§ Aim of the task
Copy every line of the listing below without altering a single character.

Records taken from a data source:
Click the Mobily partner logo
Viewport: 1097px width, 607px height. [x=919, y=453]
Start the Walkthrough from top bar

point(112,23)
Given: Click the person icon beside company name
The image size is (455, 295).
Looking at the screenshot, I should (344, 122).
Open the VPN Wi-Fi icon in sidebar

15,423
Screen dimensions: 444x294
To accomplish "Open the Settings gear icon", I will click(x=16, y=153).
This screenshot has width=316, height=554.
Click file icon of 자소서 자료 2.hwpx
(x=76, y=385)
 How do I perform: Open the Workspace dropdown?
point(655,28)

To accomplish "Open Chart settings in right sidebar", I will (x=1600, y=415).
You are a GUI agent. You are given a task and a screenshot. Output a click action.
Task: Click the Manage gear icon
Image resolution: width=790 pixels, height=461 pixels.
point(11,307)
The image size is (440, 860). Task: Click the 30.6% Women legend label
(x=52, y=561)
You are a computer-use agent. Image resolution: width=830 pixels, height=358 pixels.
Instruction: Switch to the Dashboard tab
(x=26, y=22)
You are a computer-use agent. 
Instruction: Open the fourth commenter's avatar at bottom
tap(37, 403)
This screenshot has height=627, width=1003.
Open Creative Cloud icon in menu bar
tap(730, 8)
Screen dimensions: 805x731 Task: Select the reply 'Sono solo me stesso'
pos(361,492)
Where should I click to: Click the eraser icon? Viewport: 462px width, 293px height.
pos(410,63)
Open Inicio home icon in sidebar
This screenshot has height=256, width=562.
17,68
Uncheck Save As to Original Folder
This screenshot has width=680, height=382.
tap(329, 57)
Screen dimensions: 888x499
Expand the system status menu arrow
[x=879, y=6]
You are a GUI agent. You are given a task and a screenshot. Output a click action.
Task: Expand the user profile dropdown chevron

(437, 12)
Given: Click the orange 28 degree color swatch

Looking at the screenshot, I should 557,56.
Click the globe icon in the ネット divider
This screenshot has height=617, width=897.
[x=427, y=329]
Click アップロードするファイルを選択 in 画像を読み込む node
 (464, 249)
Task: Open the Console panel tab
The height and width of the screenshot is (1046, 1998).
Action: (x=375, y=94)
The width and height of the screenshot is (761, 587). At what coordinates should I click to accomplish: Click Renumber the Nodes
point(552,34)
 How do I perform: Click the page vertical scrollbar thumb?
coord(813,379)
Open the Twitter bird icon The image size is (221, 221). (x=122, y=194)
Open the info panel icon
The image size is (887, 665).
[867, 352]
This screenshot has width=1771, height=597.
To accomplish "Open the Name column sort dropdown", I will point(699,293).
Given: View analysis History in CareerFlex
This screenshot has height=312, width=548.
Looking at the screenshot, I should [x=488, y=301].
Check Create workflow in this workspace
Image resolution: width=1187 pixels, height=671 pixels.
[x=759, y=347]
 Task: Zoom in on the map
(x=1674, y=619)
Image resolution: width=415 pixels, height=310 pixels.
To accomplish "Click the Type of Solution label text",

§ Full output
Click the Mobily partner logo
Viewport: 1097px width, 607px height. [x=919, y=453]
Start the Walkthrough from top bar

point(112,23)
Given: Click the person icon beside company name
The image size is (455, 295).
Looking at the screenshot, I should (344, 122).
Open the VPN Wi-Fi icon in sidebar

15,423
Screen dimensions: 444x294
To accomplish "Open the Settings gear icon", I will click(x=16, y=153).
This screenshot has width=316, height=554.
Click file icon of 자소서 자료 2.hwpx
(x=76, y=385)
 How do I perform: Open the Workspace dropdown?
point(655,28)

To accomplish "Open Chart settings in right sidebar", I will (x=1600, y=415).
You are a GUI agent. You are given a task and a screenshot. Output a click action.
Task: Click the Manage gear icon
Image resolution: width=790 pixels, height=461 pixels.
point(11,307)
The image size is (440, 860). Task: Click the 30.6% Women legend label
(x=52, y=561)
You are a computer-use agent. Image resolution: width=830 pixels, height=358 pixels.
Instruction: Switch to the Dashboard tab
(x=26, y=22)
You are a computer-use agent. 
Instruction: Open the fourth commenter's avatar at bottom
tap(37, 403)
This screenshot has height=627, width=1003.
Open Creative Cloud icon in menu bar
tap(730, 8)
Screen dimensions: 805x731 Task: Select the reply 'Sono solo me stesso'
pos(361,492)
Where should I click to: Click the eraser icon? Viewport: 462px width, 293px height.
pos(410,63)
Open Inicio home icon in sidebar
This screenshot has height=256, width=562.
17,68
Uncheck Save As to Original Folder
This screenshot has width=680, height=382.
tap(329, 57)
Screen dimensions: 888x499
Expand the system status menu arrow
[x=879, y=6]
You are a GUI agent. You are given a task and a screenshot. Output a click action.
Task: Expand the user profile dropdown chevron

(437, 12)
Given: Click the orange 28 degree color swatch

Looking at the screenshot, I should 557,56.
Click the globe icon in the ネット divider
This screenshot has height=617, width=897.
[x=427, y=329]
Click アップロードするファイルを選択 in 画像を読み込む node
 (464, 249)
Task: Open the Console panel tab
The height and width of the screenshot is (1046, 1998).
Action: (x=375, y=94)
The width and height of the screenshot is (761, 587). At what coordinates should I click to accomplish: Click Renumber the Nodes
point(552,34)
 How do I perform: Click the page vertical scrollbar thumb?
coord(813,379)
Open the Twitter bird icon The image size is (221, 221). (x=122, y=194)
Open the info panel icon
The image size is (887, 665).
[867, 352]
This screenshot has width=1771, height=597.
To accomplish "Open the Name column sort dropdown", I will point(699,293).
Given: View analysis History in CareerFlex
This screenshot has height=312, width=548.
Looking at the screenshot, I should [x=488, y=301].
Check Create workflow in this workspace
Image resolution: width=1187 pixels, height=671 pixels.
[x=759, y=347]
 Task: Zoom in on the map
(x=1674, y=619)
Image resolution: width=415 pixels, height=310 pixels.
To accomplish "Click the Type of Solution label text",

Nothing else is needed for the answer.